The European Medicines Agency (EMA) has recommended granting marketing authorisation in the European Union for a new therapy for the treatment of adult patients with amyotrophic lateral sclerosis (ALS), a rare and frequently fatal disease that causes muscle weakness and leads to paralysis. Qalsody (tofersen) is indicated for the treatment of adults with ALS who have a mutation in the SOD1 gene.
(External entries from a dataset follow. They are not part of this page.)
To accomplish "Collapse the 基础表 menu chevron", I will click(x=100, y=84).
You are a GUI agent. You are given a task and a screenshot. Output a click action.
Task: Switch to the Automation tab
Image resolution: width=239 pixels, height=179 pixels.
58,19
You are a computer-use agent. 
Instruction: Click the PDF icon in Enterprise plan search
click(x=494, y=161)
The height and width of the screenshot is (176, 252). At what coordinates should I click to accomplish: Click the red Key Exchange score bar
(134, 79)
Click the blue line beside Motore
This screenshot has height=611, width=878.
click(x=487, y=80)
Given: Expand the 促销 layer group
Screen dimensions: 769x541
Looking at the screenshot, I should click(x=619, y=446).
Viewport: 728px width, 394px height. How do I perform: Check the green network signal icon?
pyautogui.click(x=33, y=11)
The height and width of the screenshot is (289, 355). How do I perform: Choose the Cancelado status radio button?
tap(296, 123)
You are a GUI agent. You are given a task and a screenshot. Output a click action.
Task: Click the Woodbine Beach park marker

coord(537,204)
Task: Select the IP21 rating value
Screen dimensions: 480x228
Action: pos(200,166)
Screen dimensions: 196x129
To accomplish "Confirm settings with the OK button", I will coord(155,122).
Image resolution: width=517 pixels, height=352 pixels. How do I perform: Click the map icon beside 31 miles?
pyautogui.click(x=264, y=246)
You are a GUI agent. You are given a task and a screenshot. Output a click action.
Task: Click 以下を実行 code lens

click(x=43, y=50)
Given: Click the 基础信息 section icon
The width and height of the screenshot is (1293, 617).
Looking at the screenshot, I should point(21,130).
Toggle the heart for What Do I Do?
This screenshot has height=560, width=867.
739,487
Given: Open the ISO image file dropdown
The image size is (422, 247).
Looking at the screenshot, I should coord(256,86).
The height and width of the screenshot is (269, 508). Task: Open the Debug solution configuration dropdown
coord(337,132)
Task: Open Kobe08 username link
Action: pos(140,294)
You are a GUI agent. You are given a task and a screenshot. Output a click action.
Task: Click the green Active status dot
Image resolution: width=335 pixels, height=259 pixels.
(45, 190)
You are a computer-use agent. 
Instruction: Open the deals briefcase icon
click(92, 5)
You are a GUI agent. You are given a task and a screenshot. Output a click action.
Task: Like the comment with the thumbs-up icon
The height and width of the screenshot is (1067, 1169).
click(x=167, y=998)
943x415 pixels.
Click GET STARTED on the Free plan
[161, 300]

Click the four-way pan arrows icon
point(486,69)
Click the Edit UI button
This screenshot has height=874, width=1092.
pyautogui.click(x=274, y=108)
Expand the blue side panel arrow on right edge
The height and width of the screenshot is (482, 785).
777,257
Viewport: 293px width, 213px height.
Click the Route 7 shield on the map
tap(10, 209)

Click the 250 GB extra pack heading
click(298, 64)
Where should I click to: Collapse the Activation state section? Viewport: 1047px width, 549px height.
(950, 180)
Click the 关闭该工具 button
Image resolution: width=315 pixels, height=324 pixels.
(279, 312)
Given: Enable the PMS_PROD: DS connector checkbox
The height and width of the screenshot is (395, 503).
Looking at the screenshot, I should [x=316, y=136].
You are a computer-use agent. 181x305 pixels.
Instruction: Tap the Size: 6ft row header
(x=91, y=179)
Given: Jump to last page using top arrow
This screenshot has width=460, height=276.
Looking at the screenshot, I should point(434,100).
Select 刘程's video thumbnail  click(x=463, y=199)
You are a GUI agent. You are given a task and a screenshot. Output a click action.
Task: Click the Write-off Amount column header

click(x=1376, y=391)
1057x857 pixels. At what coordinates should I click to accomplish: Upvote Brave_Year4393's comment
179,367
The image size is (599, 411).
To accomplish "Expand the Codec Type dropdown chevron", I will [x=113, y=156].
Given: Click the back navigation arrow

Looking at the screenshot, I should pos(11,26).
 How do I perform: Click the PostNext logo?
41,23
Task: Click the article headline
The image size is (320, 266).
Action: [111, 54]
There is currently only one treatment for ALS authorised in the EU (riluzole).
David Pozo - ELA EMA EN
David Pozo Pérez
Principal investigator of the Cellular and Molecular Neuroimmunology Laboratory at the Andalusian Centre for Molecular Biology and Regenerative Medicine (CABIMER)
The approval by the EMA (approximately one year after the FDA) of a drug based on ASOs (Antisense Oligonucleotide Therapy) technologies against a mostly genetic form of ALS, those patients with mutations in the SOD1 (superoxide dismutase 1) gene, which represent a very limited number of patients, is positive news. Among other things, it shows that the body of knowledge that we are acquiring at the molecular level is beginning to be transferred to patients.
It is true that the therapeutic effects are limited, as intervention on this mechanism, while evident at the molecular level, has less effect from a clinical point of view. These moderate effects translate into a slowing of motor degeneration and respiratory function, with a consequent improvement in patients' quality of life. It is not a cure for ALS, but it is certainly an important milestone; the disease has been described in the medical literature for just over 150 years. And, above all, it may represent one more tool to, in the near future, have combined strategies with different pharmacological approaches for an adequate clinical management of ALS.